# WORK ORDER:
Restate the full set of records exactly, word for word.

# INFORMATION PROVIDED:

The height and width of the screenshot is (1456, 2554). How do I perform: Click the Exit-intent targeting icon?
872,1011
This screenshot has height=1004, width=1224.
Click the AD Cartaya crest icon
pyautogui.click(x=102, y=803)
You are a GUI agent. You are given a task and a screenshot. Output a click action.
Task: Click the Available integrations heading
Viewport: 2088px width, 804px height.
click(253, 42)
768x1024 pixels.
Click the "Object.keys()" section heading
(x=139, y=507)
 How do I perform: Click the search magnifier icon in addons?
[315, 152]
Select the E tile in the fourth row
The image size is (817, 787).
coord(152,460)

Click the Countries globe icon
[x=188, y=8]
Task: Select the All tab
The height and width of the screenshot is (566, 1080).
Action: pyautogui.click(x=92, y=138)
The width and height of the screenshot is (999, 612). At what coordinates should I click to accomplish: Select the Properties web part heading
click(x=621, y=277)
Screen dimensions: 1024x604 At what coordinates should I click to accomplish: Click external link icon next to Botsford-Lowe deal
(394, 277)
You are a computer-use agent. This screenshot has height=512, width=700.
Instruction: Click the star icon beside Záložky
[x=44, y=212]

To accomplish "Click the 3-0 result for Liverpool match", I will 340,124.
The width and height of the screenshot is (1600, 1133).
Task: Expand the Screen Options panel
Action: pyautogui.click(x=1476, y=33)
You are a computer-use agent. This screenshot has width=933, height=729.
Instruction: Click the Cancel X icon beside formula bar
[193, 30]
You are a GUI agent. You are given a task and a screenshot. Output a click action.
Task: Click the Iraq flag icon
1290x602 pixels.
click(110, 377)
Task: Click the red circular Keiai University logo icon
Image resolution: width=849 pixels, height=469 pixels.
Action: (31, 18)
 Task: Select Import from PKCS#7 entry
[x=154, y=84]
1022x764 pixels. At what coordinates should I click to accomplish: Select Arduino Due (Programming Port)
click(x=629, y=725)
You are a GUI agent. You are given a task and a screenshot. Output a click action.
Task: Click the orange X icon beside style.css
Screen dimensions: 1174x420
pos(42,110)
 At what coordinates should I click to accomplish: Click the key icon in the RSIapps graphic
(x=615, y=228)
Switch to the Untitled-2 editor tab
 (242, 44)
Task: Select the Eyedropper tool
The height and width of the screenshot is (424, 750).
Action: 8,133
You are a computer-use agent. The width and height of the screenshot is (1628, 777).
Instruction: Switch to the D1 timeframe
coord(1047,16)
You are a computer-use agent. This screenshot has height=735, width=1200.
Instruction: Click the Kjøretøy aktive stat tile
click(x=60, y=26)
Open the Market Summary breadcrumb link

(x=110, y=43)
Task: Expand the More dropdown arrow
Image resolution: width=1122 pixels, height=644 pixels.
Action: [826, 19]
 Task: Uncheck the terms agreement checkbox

# SOLUTION TO THE PROBLEM:
The height and width of the screenshot is (1456, 2554). How do I perform: Click the Exit-intent targeting icon?
872,1011
This screenshot has height=1004, width=1224.
Click the AD Cartaya crest icon
pyautogui.click(x=102, y=803)
You are a GUI agent. You are given a task and a screenshot. Output a click action.
Task: Click the Available integrations heading
Viewport: 2088px width, 804px height.
click(253, 42)
768x1024 pixels.
Click the "Object.keys()" section heading
(x=139, y=507)
 How do I perform: Click the search magnifier icon in addons?
[315, 152]
Select the E tile in the fourth row
The image size is (817, 787).
coord(152,460)

Click the Countries globe icon
[x=188, y=8]
Task: Select the All tab
The height and width of the screenshot is (566, 1080).
Action: pyautogui.click(x=92, y=138)
The width and height of the screenshot is (999, 612). At what coordinates should I click to accomplish: Select the Properties web part heading
click(x=621, y=277)
Screen dimensions: 1024x604 At what coordinates should I click to accomplish: Click external link icon next to Botsford-Lowe deal
(394, 277)
You are a computer-use agent. This screenshot has height=512, width=700.
Instruction: Click the star icon beside Záložky
[x=44, y=212]

To accomplish "Click the 3-0 result for Liverpool match", I will 340,124.
The width and height of the screenshot is (1600, 1133).
Task: Expand the Screen Options panel
Action: pyautogui.click(x=1476, y=33)
You are a computer-use agent. This screenshot has width=933, height=729.
Instruction: Click the Cancel X icon beside formula bar
[193, 30]
You are a GUI agent. You are given a task and a screenshot. Output a click action.
Task: Click the Iraq flag icon
1290x602 pixels.
click(110, 377)
Task: Click the red circular Keiai University logo icon
Image resolution: width=849 pixels, height=469 pixels.
Action: (31, 18)
 Task: Select Import from PKCS#7 entry
[x=154, y=84]
1022x764 pixels. At what coordinates should I click to accomplish: Select Arduino Due (Programming Port)
click(x=629, y=725)
You are a GUI agent. You are given a task and a screenshot. Output a click action.
Task: Click the orange X icon beside style.css
Screen dimensions: 1174x420
pos(42,110)
 At what coordinates should I click to accomplish: Click the key icon in the RSIapps graphic
(x=615, y=228)
Switch to the Untitled-2 editor tab
 (242, 44)
Task: Select the Eyedropper tool
The height and width of the screenshot is (424, 750).
Action: 8,133
You are a computer-use agent. The width and height of the screenshot is (1628, 777).
Instruction: Switch to the D1 timeframe
coord(1047,16)
You are a computer-use agent. This screenshot has height=735, width=1200.
Instruction: Click the Kjøretøy aktive stat tile
click(x=60, y=26)
Open the Market Summary breadcrumb link

(x=110, y=43)
Task: Expand the More dropdown arrow
Image resolution: width=1122 pixels, height=644 pixels.
Action: [826, 19]
 Task: Uncheck the terms agreement checkbox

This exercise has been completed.